> Text passage
Molly Watt’s Apple Watch Review Highlights Accessibility Features



Molly Watt was born deaf and registered blind when she was 14. She was diagnosed with Usher Syndrome Type 2a and she is severely deaf and only has a small tunnel of vision from her right eye. Watt purchased an Apple Watch and posted her review on her blog.

“I decided to order the Apple Watch Sport 42mm (the bigger face size) with white strap so I’d not lose it quite so easily.

The white strap, silver casing and black face would be a workable contrast for me.”

Watt offers a unique review of the Apple Watch, which highlights how much effort Apple has put into the accessibility features of their devices. Watt writes:

“I am fortunate to have a few friends who also have the Apple Watch and together have devised ways of communicating in ‘Code’ when out, particularly when out at night and in dark situations when I am completely blind.

> Given material
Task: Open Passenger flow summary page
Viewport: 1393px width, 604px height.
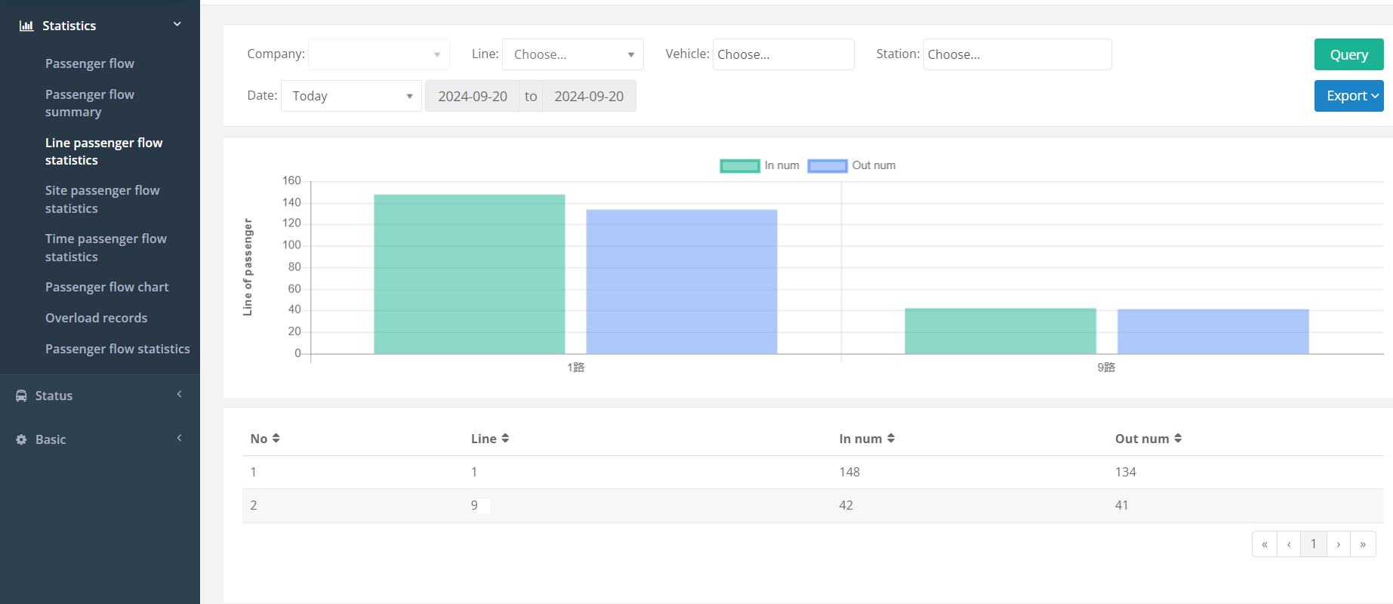Action: 90,103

> Task description
Please continue the article about Molly Watt's Apple Watch review, picking up right after its last sentence.

> Answer
Useful codes in the event I need help of any kind, for instance if I am in a badly lit and noisy environment and struggling to be included in something I can get message to friend I’m uncomfortable or I need assistance or help of some kind or “I’m bored” can we do something else!”

Most reviews that have been posted have been focusing on the Apple Watch as a gadget or a fashion accessory. Be sure to read Molly Watt’s take to get an idea of how the wearable device can impact people’s lives in meaningful ways.

[via MacStories]


  • natedog

    This is really cool. I have type 2 usher syndrome as well. I love my apple watch. Haptic turn by turn navigation for walking. Thanks for sharing.

  • Nick

    Thank you for sharing as well! It’s nice to see that Apple is putting the effort into all the great accessibility features 🙂

  • Geoffrey Spencer

    I am profoundly deaf and still waiting for my Apple Watch. ReSound is the maker of my MFi hearing-aids. They recently upgraded their app to work with the Apple Watch. I hope to no longer need to pull out the iPhone to make a change say to Restaurant (noisy) mode from Regular mode. I also hope to use the Apple Watch microphone to talk to people while on the iPhone. The iPhone audio is sent to the hearing-aids but I have to have the iPhone out to talk to people. I really hope it works the way I am hoping.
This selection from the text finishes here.